Rien n’étant ni fouillé ni ouvert depuis Aix jusqu’à Paris, après néanmoins de nouvelles informations prises à ce sujet, je vous avoue que je désirerais infiniment que vous m’envoyassiez la certaine cassette en question. J’y ai dedans des manuscrits que je veux absolument ravoir……

Mon fils, le chevalier, est près de vous maintenant ; il est en garnison à Lyon. L’aîné, après avoir donné sa démission, est sorti du royaume et, depuis trois semaines qu’il est parti, je n’ai pas eu de ses nouvelles. Ce jeune homme a l’air de nourrir un chagrin secret. Il est inquiet, turbulent ; il veut aller aux extrémités de la terre ; il déteste sa patrie ; on ne sait en vérité ce qu’il a, mais il n’est pas dans son assiette. Le chevalier est bien plus calme et se comporte mieux……

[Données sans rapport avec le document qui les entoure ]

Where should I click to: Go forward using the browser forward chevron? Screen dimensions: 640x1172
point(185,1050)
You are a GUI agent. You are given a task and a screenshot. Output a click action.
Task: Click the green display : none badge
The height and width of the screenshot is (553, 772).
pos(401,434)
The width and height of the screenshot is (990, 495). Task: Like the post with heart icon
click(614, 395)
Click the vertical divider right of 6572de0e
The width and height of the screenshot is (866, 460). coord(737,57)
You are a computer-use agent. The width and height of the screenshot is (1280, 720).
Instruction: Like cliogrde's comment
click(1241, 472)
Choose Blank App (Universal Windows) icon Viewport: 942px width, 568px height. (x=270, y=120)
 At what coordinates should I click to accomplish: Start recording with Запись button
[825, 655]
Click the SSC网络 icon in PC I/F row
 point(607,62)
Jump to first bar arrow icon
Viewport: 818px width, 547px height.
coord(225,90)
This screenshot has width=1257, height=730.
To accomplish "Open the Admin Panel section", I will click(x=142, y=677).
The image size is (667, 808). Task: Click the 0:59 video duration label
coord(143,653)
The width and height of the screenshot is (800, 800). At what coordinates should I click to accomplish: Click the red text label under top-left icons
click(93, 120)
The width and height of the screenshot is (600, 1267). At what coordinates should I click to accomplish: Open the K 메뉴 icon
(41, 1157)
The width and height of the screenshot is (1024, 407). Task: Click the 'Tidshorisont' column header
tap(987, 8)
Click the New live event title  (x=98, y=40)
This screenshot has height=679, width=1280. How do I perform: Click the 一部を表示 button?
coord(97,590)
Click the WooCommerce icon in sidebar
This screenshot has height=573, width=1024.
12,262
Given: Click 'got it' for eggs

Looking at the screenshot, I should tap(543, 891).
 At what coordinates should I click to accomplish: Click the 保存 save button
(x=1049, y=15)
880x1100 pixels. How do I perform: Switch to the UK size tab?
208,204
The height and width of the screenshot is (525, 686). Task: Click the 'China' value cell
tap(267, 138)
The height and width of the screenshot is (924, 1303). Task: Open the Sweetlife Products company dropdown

Le marquis a appris la mort soudaine de madame de Raousset ; il la pleure, croit en hériter, prend feu sur cet héritage, tombe dans un grand abattement en constatant qu’il s’est trompé, puis dicte à l’avocat les mesures à prendre pour avoir, au moins, celui de madame de Villeneuve.

Je vous assure, mon cher avocat, que si quelque chose au monde m’a surpris et affligé, c’est bien sûrement la nouvelle que vous venez de m’annoncer. Hélas ! de quoi faut-il répondre à présent ? Si j’avais eu de l’argent à placer sur une tête, assurément ç’aurait été sur celle-là. J’étais à dîner quand on n’a remis votre lettre. Je ne mange qu’une fois toutes les vingt-quatre heures et suis bien aise d’être un peu tranquille pendant cet instant-là. Je déteste de recevoir des lettres alors, et, malgré l’ordre exprès de ne m’en point donner, la vôtre m’a été présentée, et, comme je n’aime point à retarder la lecture de ce qui me vient de vous, je l’ai ouverte à l’instant et j’ai été fort affligé.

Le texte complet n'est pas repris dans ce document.